## Quoted passage
=======

A scuffle has broken out among the Palestinian workers waiting to pass the sprawling Israeli checkpoint between Bethlehem and Jerusalem. The men, who have waited patiently outside the terminal for much of the night, are tired, and afraid of arriving late at work on nearby Israeli building sites. Now, one of them is trying to push ahead of the queue, sparking an angry response from the men behind.

Until recently, the armed guards sent in to restore order would have been members of the Israeli army or police forces. But the young man heading towards the tumult with his assault rifle is unmistakeably civilian: his hair is – even by the famously casual standards of the Israeli army – long and wild; under his bullet-proof vest, he wears no uniform but a simple green sweater.

His presence at this sensitive checkpoint – one of the biggest and most important in the occupied West Bank – is part of a trend that has caused fierce controversy in Iraq, and which has now reached Israel.

Here, too, jobs that were once the exclusive domain of the armed forces are increasingly farmed out to private security contractors. It is a shift that has attracted only little public scrutiny in a country that otherwise takes a close interest in military affairs – and remains deeply attached to its armed forces.

The Israeli government says the change benefits everyone. Palestinian civilians, it claims, receive better, more professional treatment from the more experienced private contractors than from jumpy 19-year-old conscripted soldiers. “The idea is to make the checkpoints civilian,” says Shlomo Dror, spokesman for the ministry of defence.

=======

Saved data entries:
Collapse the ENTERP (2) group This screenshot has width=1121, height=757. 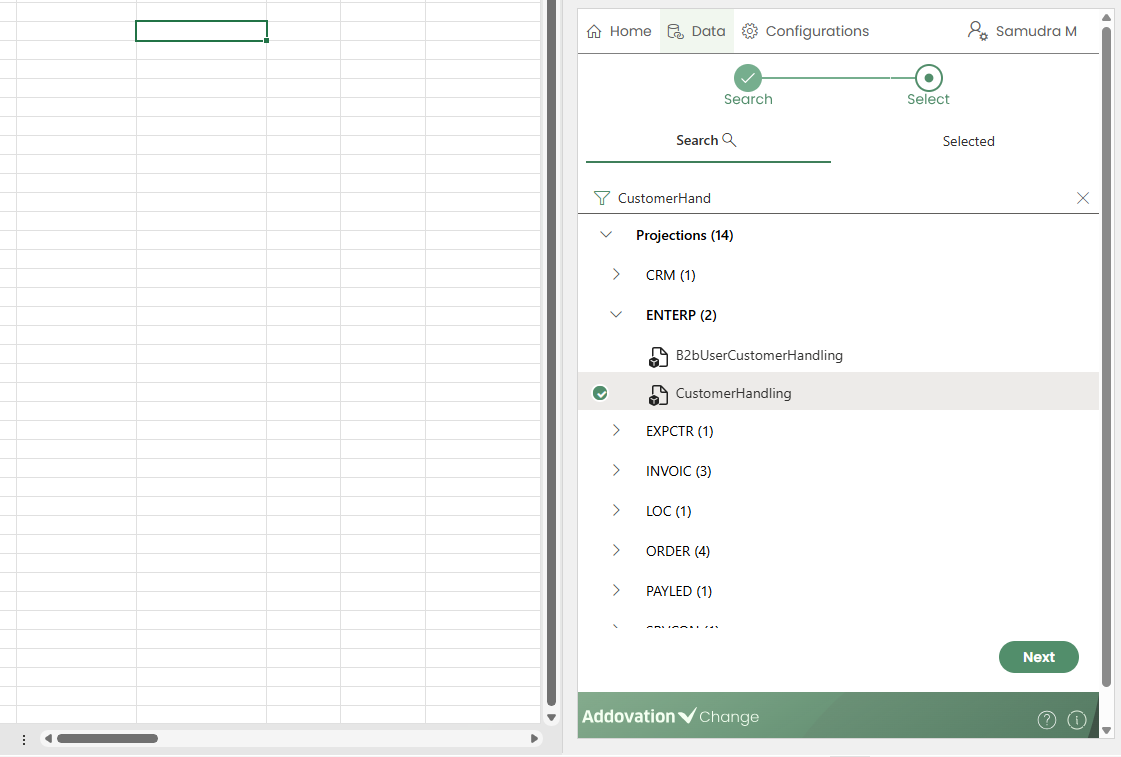click(616, 315)
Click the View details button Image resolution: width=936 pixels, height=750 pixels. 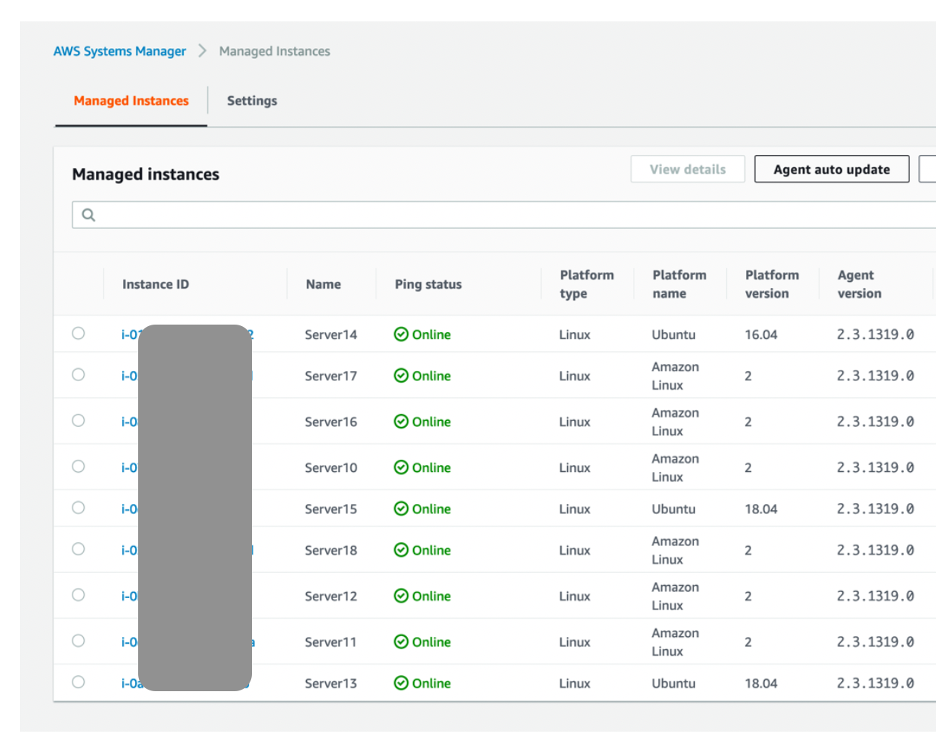click(x=687, y=169)
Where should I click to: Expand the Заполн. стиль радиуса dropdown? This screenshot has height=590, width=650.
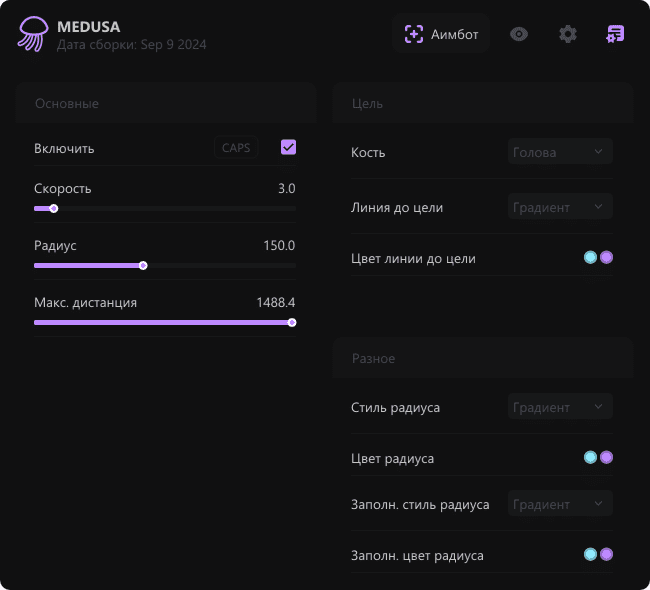[x=559, y=504]
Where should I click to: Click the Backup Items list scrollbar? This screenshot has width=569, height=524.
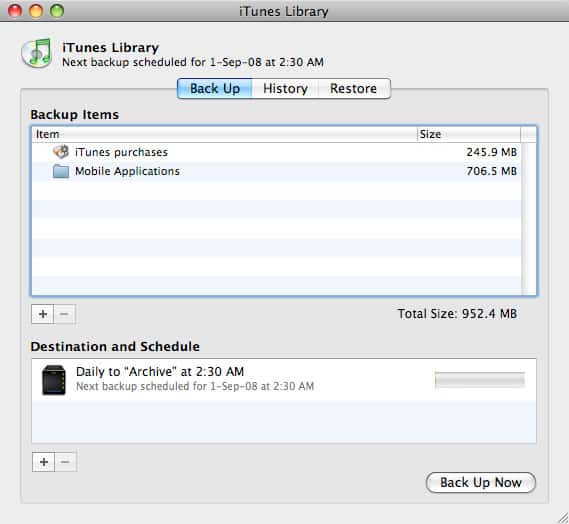pos(528,219)
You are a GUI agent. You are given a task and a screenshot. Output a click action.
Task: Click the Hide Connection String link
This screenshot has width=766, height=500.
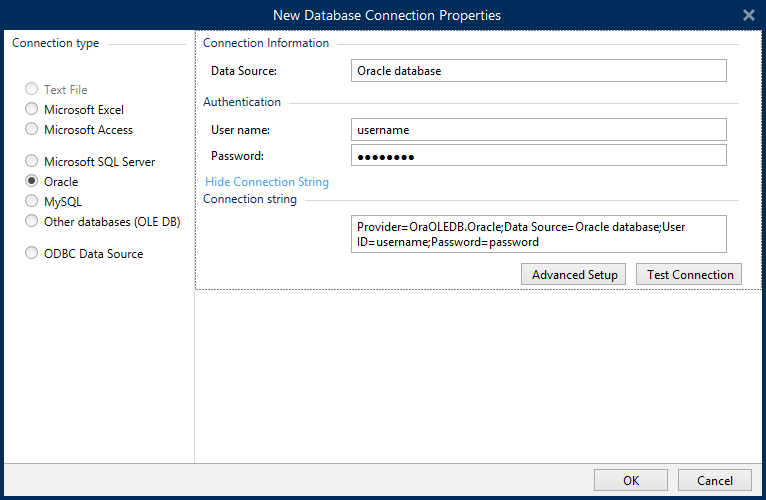click(267, 182)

=======

## Task to complete
In the checkpoint article, who is named as spokesman for the ministry of defence?

## Task response
Shlomo Dror